Work instruction -> In the 1969 review of The Gunfighter, how many main varieties of Colt revolvers were in use on the frontier by 1861?

====== Selected passage

Friday, May. 16, 1969

Bums or Bunyans

THE GUNFIGHTER by Joseph G. Rosa. 229 pages. University of Oklahoma Press. $5.95.

The strong, silent stereotype of the Western gunfighter has been shot full of holes by a hard-eyed generation of frontier historians. To hear the debunkers tell it, the fastest guns in the West were for the most part dirty, drunken, vicious, stupid, syphilitic delinquents who seldom drew anything more dangerous than a one-eyed jack, and hardly had the cojones to face a tranquilized prairie dog in a fair fight.

To hear Author Joseph G. Rosa tell it, though, the debunkers have gone too far. A Western buff who lives in England, Rosa has written a well-informed and lively book that tries to make a balanced revaluation of the six-gunslinger in the making of America. Rosa ends by according him a special status, halfway between John Bunyan and outright bum, as a marked-down culture hero who created for his epic era a flawed but salient image of the male.

Given the violence of the age, says Rosa, the "gunfighter" was largely created through the mechanical ingenuity of one man: Samuel Colt. By 1861, there were nine main varieties of Colt revolvers (mostly known as "Peacemakers" or "hog-legs") in use on the frontier. They constituted the most dramatic revolution in sheer firepower since the invention of the musket. Colt revolvers were fast and reliable. In superior hands they could regularly hit a five-inch circle at 50 yards. At 100 yards, the Peacemaker could drive a bullet more than three inches into a pine plank. With such a weapon a skilled "shootist" became the most deadly single engine of extermination that the U.S. had seen until then.

Fortunately, real shooting skill was not a prominent characteristic of Western gunslingers. They were, as Fred Allen once remarked, only "half-fast on the draw" and far too quick on the trigger--an occupational affliction that the Rosa book implies was really an affliction of character. The Western gunfighters apparently had magnificent courage--and galloping neuroses.

Panic was their principal symptom. It is not hard to see why. In the wolf-pack society of the cattle and mining towns where most of the man-killers hung their Stetsons, the gunfighter was top dog and therefore fair game for every pup that put metal on his leg. Inevitably, the hot shots became permanently over-adrenalized. In addition to a brace of hog-legs, anxious brawlers carried as many as four "stingy guns" concealed in their clothing. Even the great Wyatt Earp grew so tense, one story goes, that his bowels refused to move properly for a year while he was Marshal of Tombstone. At the climax of one showdown, Wild Bill Hickok, the iciest killer of them all, got so rattled that he shot to death a deputy who was rushing to his rescue.

============
====== Records shown

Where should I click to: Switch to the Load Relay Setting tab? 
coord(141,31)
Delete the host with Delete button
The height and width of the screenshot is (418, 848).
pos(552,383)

============

Answer to this task -> Nine.